Les entreprises françaises et européennes peuvent tirer une leçon simple de cette initiative : la transformation IA ne doit pas être pilotée uniquement par les directions informatiques ou financières. Elle doit associer ressources humaines, représentants du personnel, métiers, sécurité, juridique et formation. Un déploiement réussi ne se mesure pas seulement au nombre de licences achetées ou aux heures économisées, mais à la capacité de faire évoluer les compétences sans perdre la confiance des équipes.
Pour les pouvoirs publics, la Californie offre aussi un modèle de méthode : commencer par mesurer, identifier les secteurs exposés, suivre les signaux d’alerte, adapter les outils existants et discuter du partage de valeur. Ce n’est pas spectaculaire, mais c’est probablement plus utile que des déclarations générales sur la fin du travail ou la toute-puissance de l’innovation.
Ce qu’il faudra surveiller maintenant
Les prochains mois diront si l’ordre exécutif californien devient un vrai cadre de politique publique ou s’il reste une étape préparatoire. Trois éléments seront particulièrement importants : la qualité des données produites, les recommandations sur le WARN Act et la capacité de l’État à transformer ses analyses en programmes concrets de formation, de soutien et de protection.
L’intérêt de cette actualité est là. La Californie ne prétend pas savoir exactement combien d’emplois l’IA va transformer. Elle reconnaît plutôt que l’incertitude elle-même justifie une réponse organisée. Dans une économie où les modèles deviennent plus capables, moins chers et plus intégrés aux logiciels quotidiens, attendre que les dégâts soient visibles serait une stratégie risquée.
La vraie question n’est donc pas de savoir si l’IA créera ou détruira plus d’emplois dans l’absolu. Elle est de savoir qui pourra s’adapter, à quel coût, avec quelle protection et avec quelle part des gains. En plaçant cette question au centre de son agenda, la Californie ouvre un débat que toutes les économies avancées devront affronter.
Source
- Gouvernement de Californie, annonce de l’ordre exécutif sur les perturbations potentielles de l’IA pour les travailleurs et les entreprises, 21 mai 2026.

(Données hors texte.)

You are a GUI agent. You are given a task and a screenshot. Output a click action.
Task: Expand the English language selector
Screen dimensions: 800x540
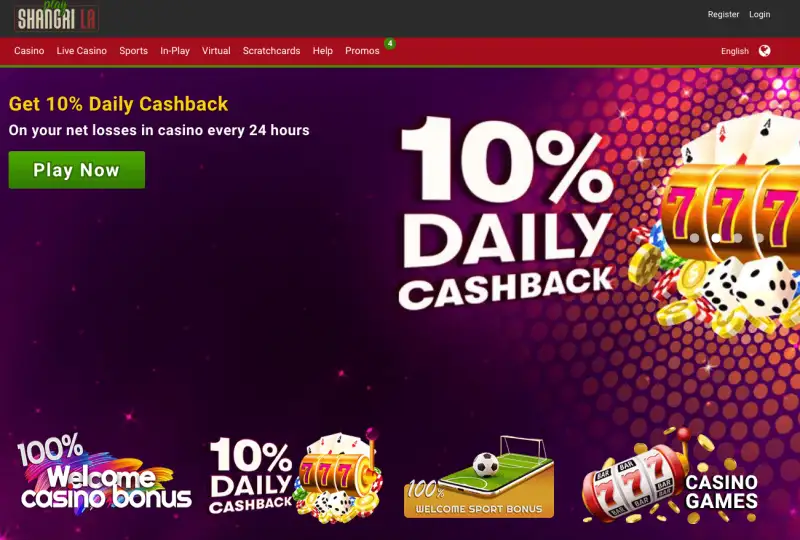click(735, 51)
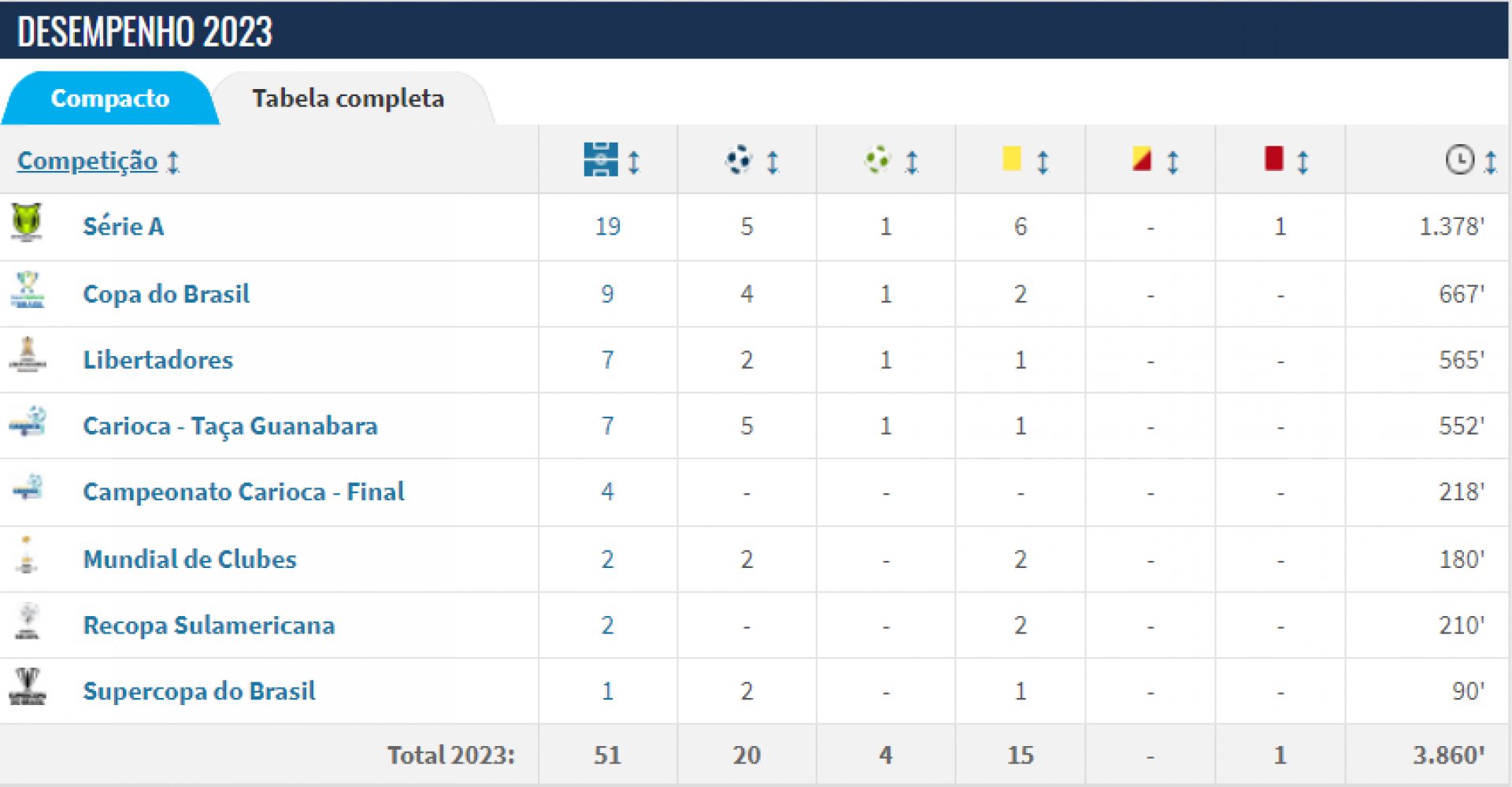Open the Libertadores competition link
This screenshot has width=1512, height=787.
pos(158,360)
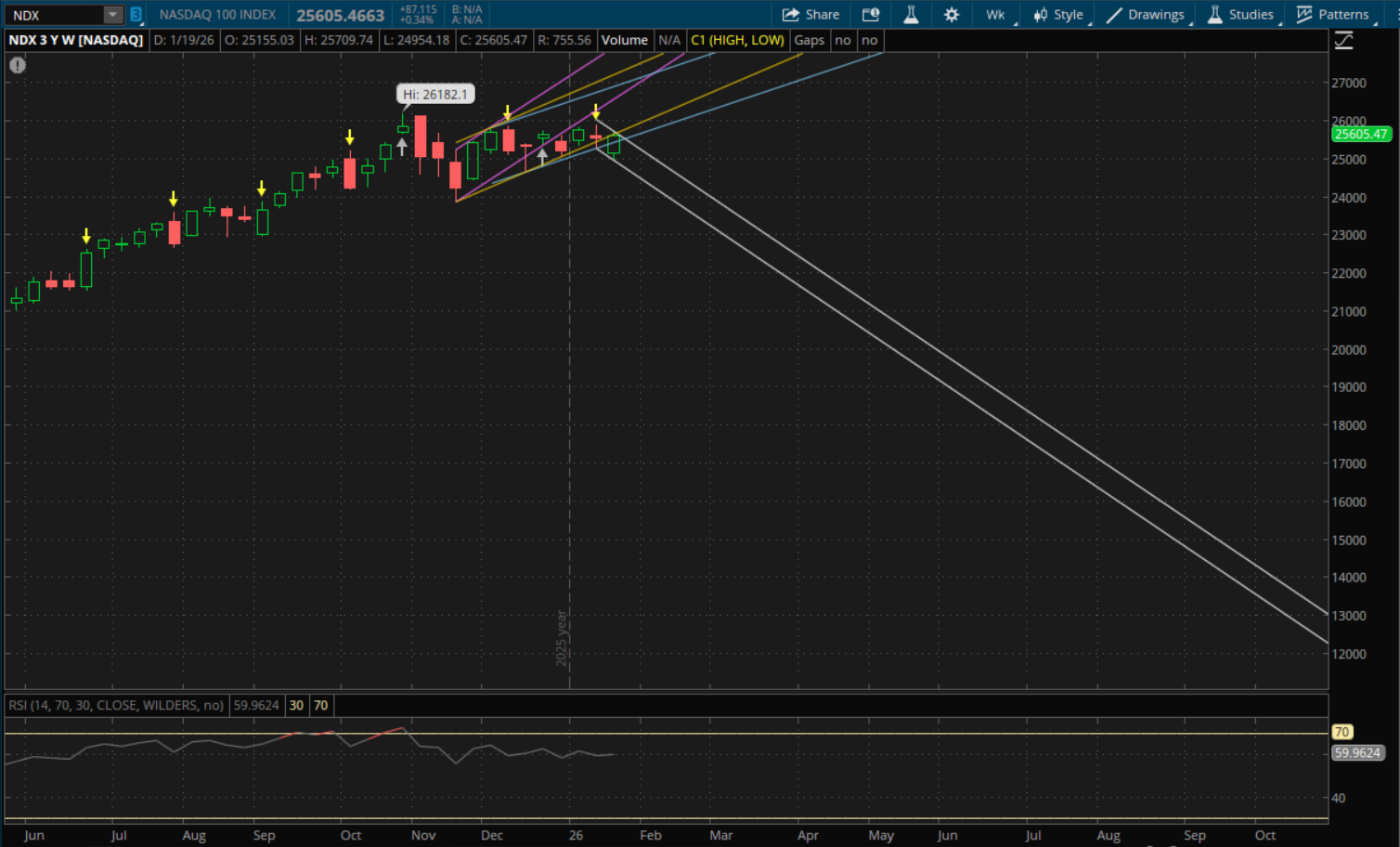
Task: Click the Share button in the toolbar
Action: [x=810, y=15]
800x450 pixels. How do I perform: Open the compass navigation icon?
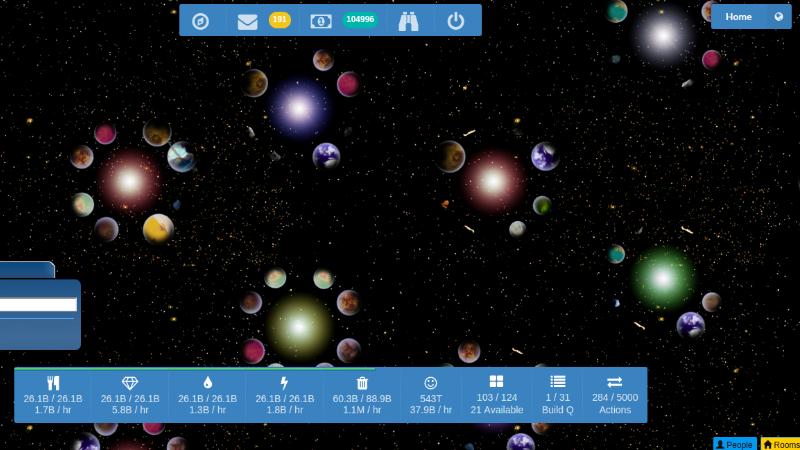(200, 21)
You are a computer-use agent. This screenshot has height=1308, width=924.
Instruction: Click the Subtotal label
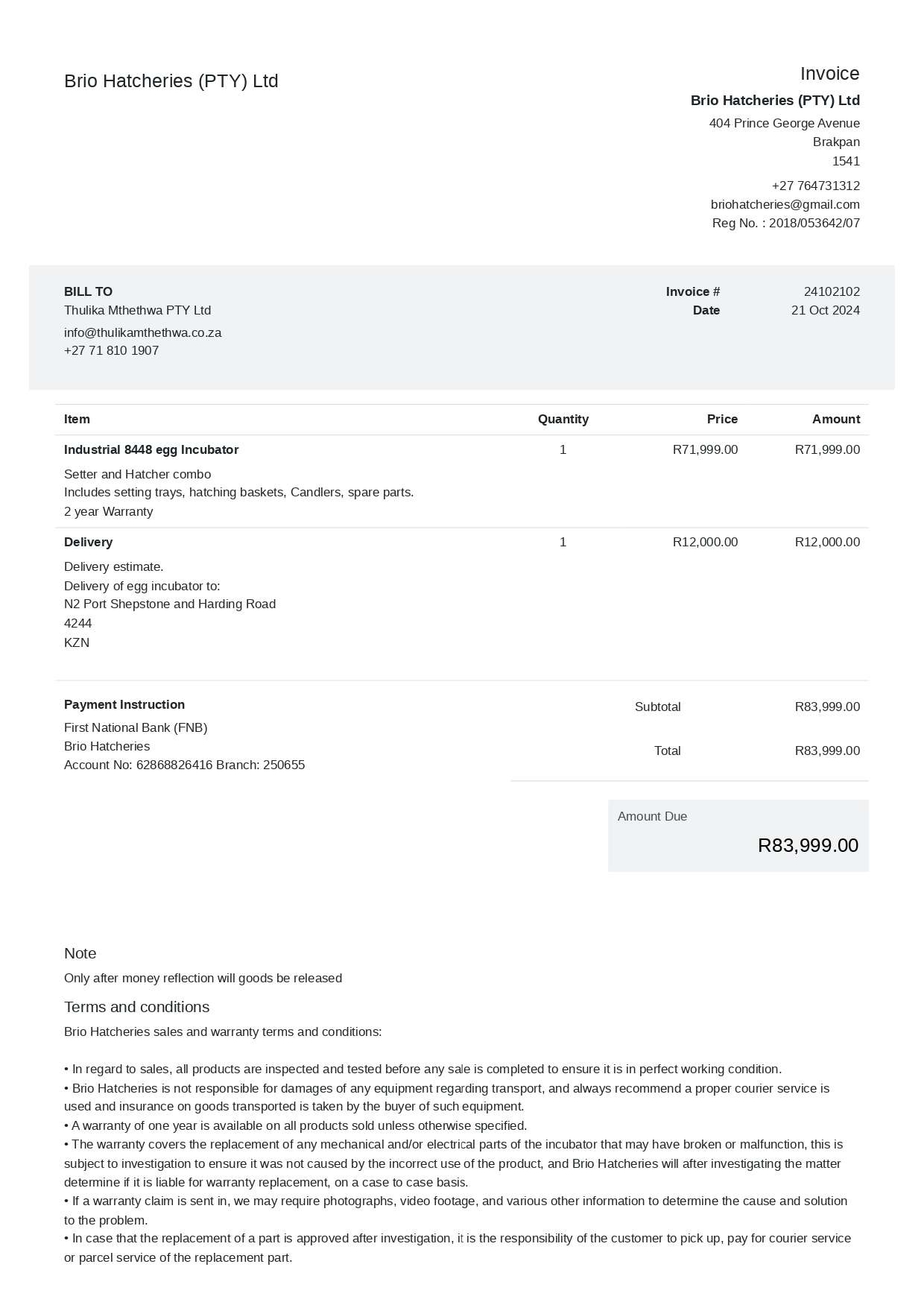click(657, 707)
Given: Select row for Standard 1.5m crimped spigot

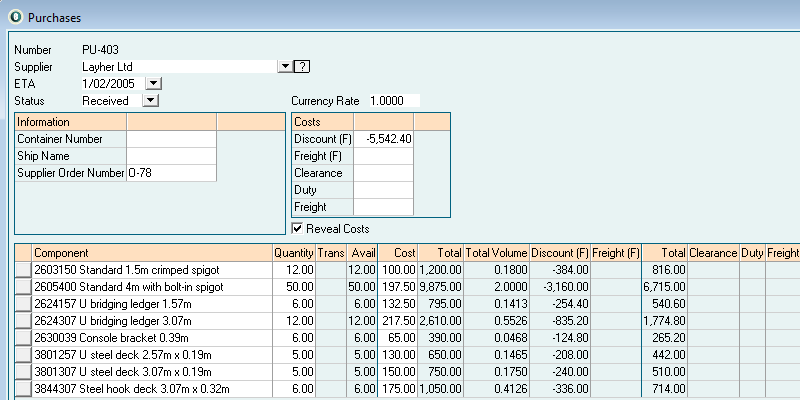Looking at the screenshot, I should tap(24, 270).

- Gouvernement de Californie, Executive Order N-6-26, 21 mai 2026.
- StateScoop, California Gov. Newsom signs executive order to prepare workforce for AI disruption, 21 mai 2026.
- CalMatters via KPBS, After AI layoffs, Newsom orders state government to find ways to ease the pain, 21 mai 2026.
- Government Technology, Governor Inks AI Workforce Protection Executive Order, 21 mai 2026.